AKP AB ile ilişkileri bitirmek üzere harekete geçti ama fatura da AB’ye kalsın derdinde.
AK Parti Hükümeti’nin epeydir batıdan kopmanın yollarını aradığını söyleyen Aktar, Hollanda ile yaşanan krizin nedeni olarak da Türkiye’nin AB’den çıkma isteğini göstererek, “Bütün Avrupa kurumları ve ülkeleriyle olan ilişkilerde gözle görülür bir husumet, karşıtlık ve zıtlaşma var” dedi.

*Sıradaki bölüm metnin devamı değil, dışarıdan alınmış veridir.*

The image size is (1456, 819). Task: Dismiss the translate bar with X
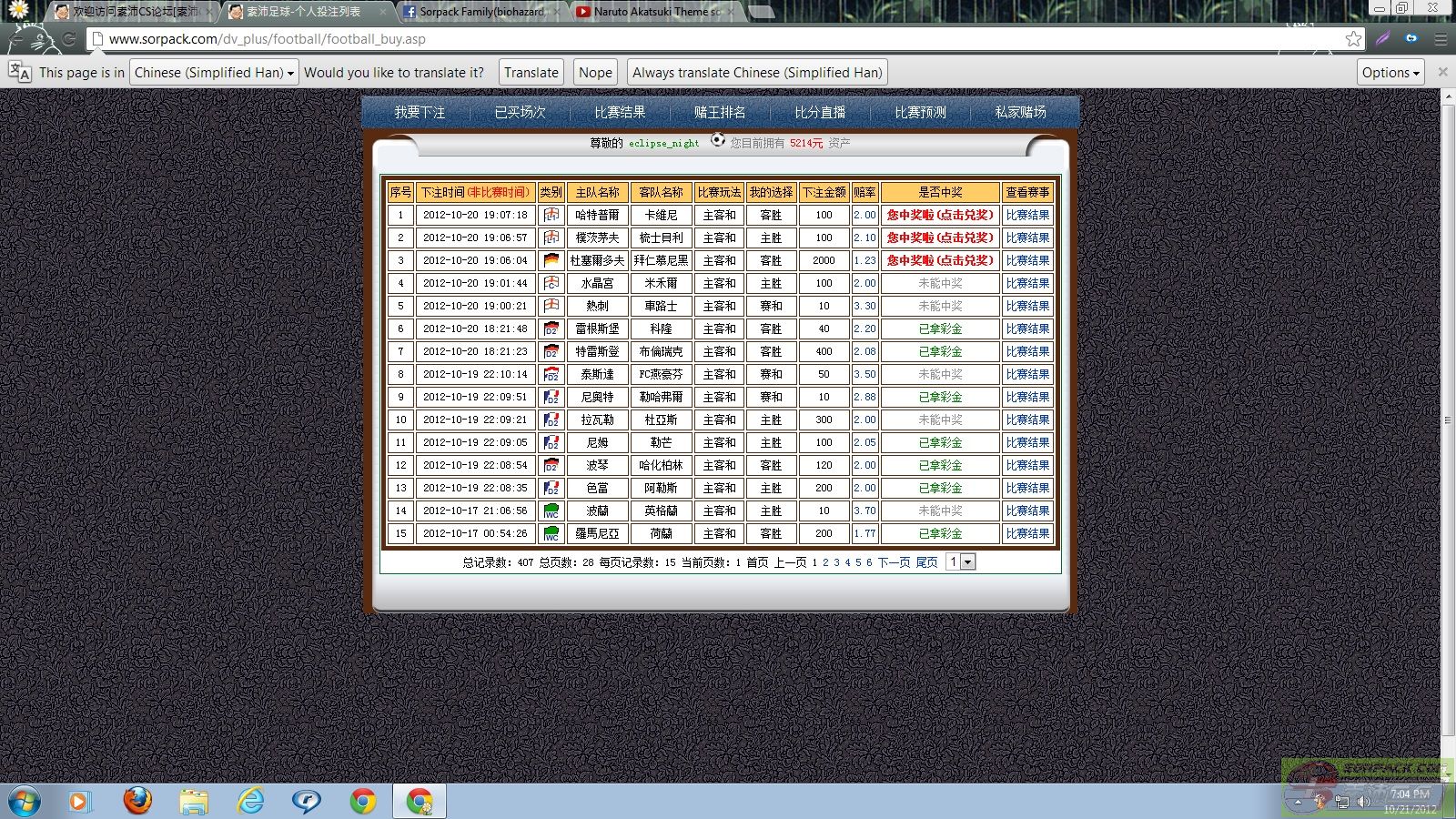(x=1442, y=72)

Aktar, “Avrupa Birliği ile olan ilişkiler, Avrupa Konseyi ile olan ilişkiler AGİT ile olan ilişkiler… Yani bütün Avrupa kurumlarıyla olan ilişkiler ve Avrupa ülkeleri ile olan ilişkilerde gözle görülür bir husumet, bir karşıtlık bir zıtlaşma var. Bu her halde böyle de devam edecek ki böyle gözüküyor. NATO çok önemli bir soru işareti olarak duruyor. Yani, bundan sonra artık tek kalan ilişki NATO ilişkisi” dedi.

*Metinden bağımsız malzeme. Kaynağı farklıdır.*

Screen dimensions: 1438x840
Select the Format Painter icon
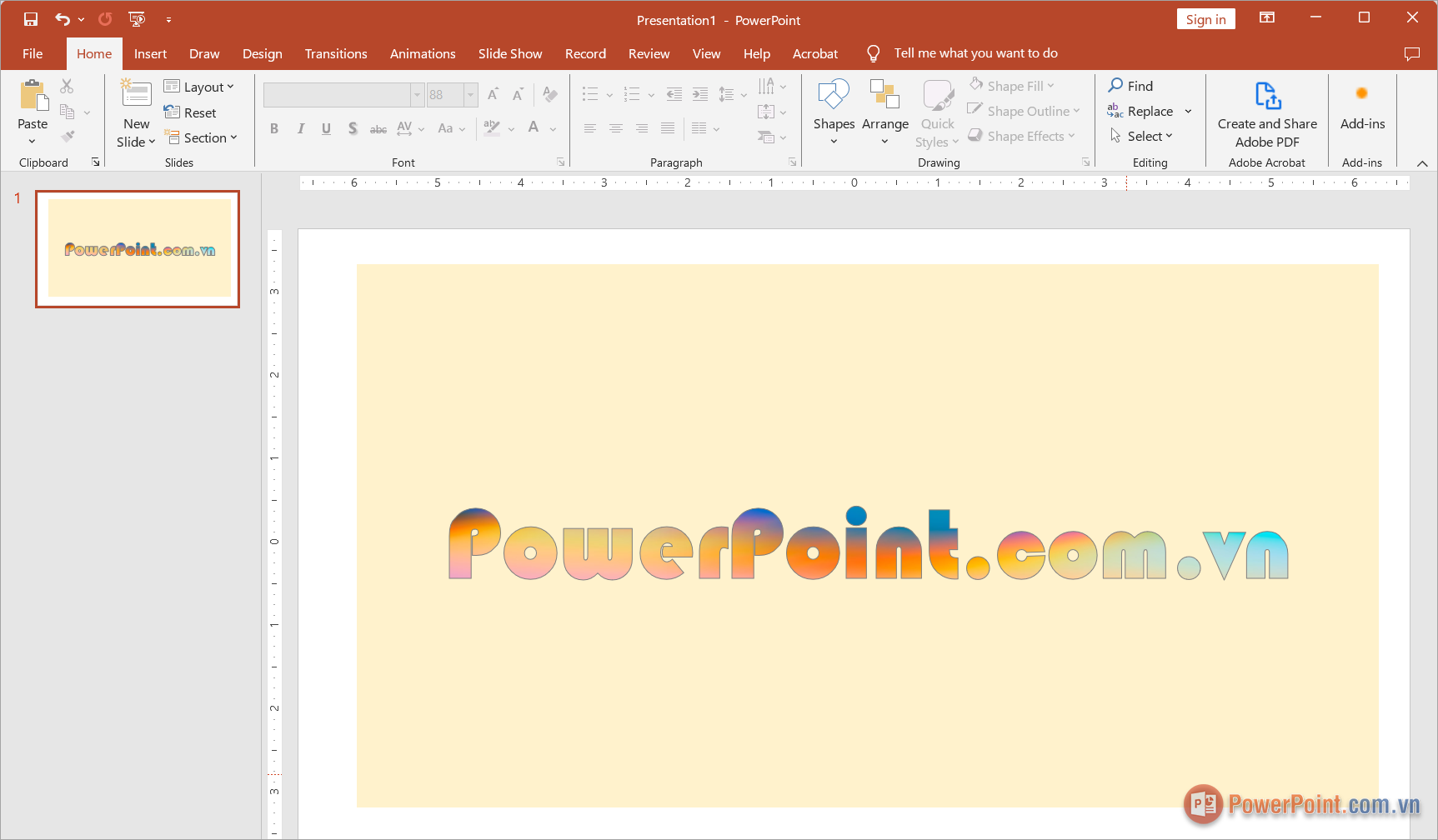point(68,136)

‘BURADA ŞİZOFRENİK BİR DURUM VAR’
“Avrupa ve Türkiye arasındaki bir anlaşma mı?” gibi iddialardan bahsetmenin mümkün olmadığını söyleyen Aktar, Türkiye’deki uygulamalarla AK Partili bakanların Avrupa’da karşılaştıkları uygulamalar arasında bir paralellik olduğunu kaydetti. Aktar, “Ama burada şizofrenik bir durum var. AKP kendisine yapılmasını istemediğini Türkiye’de uyguluyor. O yüzden hiçbir inandırıcılığı yok. İfade özgürlüğü derken kimin ifade özgürlüğü? Dünyada bir tek AKP’nin mi ifade özgürlüğü var ki o anlama geliyor ve bu hiçbir inandırıcılığı yok. Ama AKP’li seçmenin gözünde var” diye konuştu.

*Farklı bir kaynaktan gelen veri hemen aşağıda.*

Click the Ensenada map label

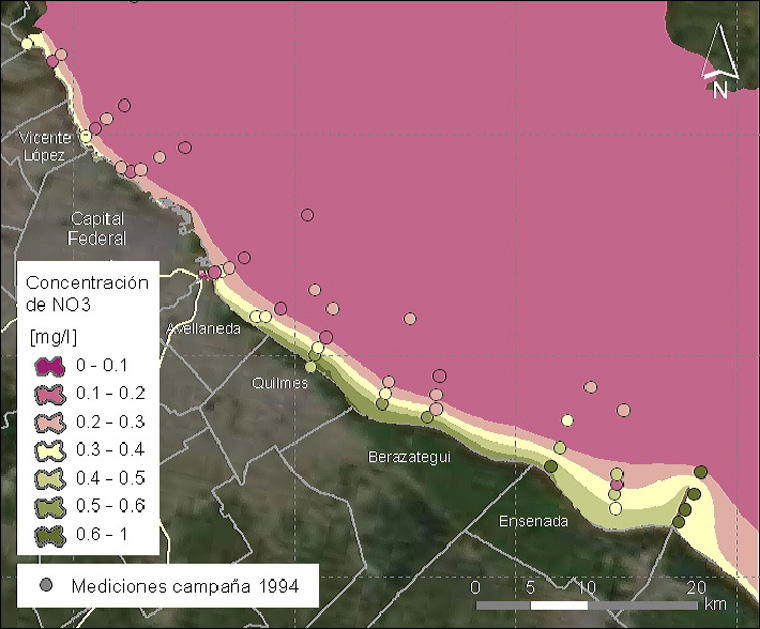(x=534, y=521)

‘YURTDIŞINDAKİ SEÇMENE KAMPANYA DİYE BİRŞEY YOK’
“Yurtdışındaki Türkiyeli seçmene kampanya diye bir şey yok” diyen Aktar, Seçim Yasası’nın bunu öngörmediğini ifade ederek, bakanların Avrupa’ya “referandumu bilgilendirmek” diyerek gittiğini aslında ise “Evet” oyu için tertip edilmiş toplantılar yapmak istediklerini kaydetti. Başta Cumhurbaşkanı Recep Tayyip Erdoğan olmak üzere AK Partili bakanların “Nazi” ve “Faşist” tanımlamalarına tepki gösteren Aktar, şunları aktardı: “Önüne geleni ‘Nazi’ ve ‘Faşist’ olarak tanımlamak bir kere her şeyden önce İkinci Dünya Savaşı boyunca Nazilerin kurbanlarına yaptıklarını küçümsemek ve kurbanlarına bir şekilde hakaret etmek anlamına geliyor. Bu kolay bir şey değil. Yahudiler, çingeneler, Romanlar, sosyalistler İkinci Dünya Savaşı’ndan ve Nazizim’den zarar gördü. Çok dikkatli kullanmak gerekiyor. Dünyanın hiçbir ülkesinde yurtdışındaki vatandaşlarına yönelik seçim kampanyası, sokaklarda mitingler yapılmaz. Fransa’da seçim varsa Fransız adayları başka ülkelerde mesela Almanya ya da İngiltere’de seçim kampanyası yapmaz. Böyle bir adet yok.”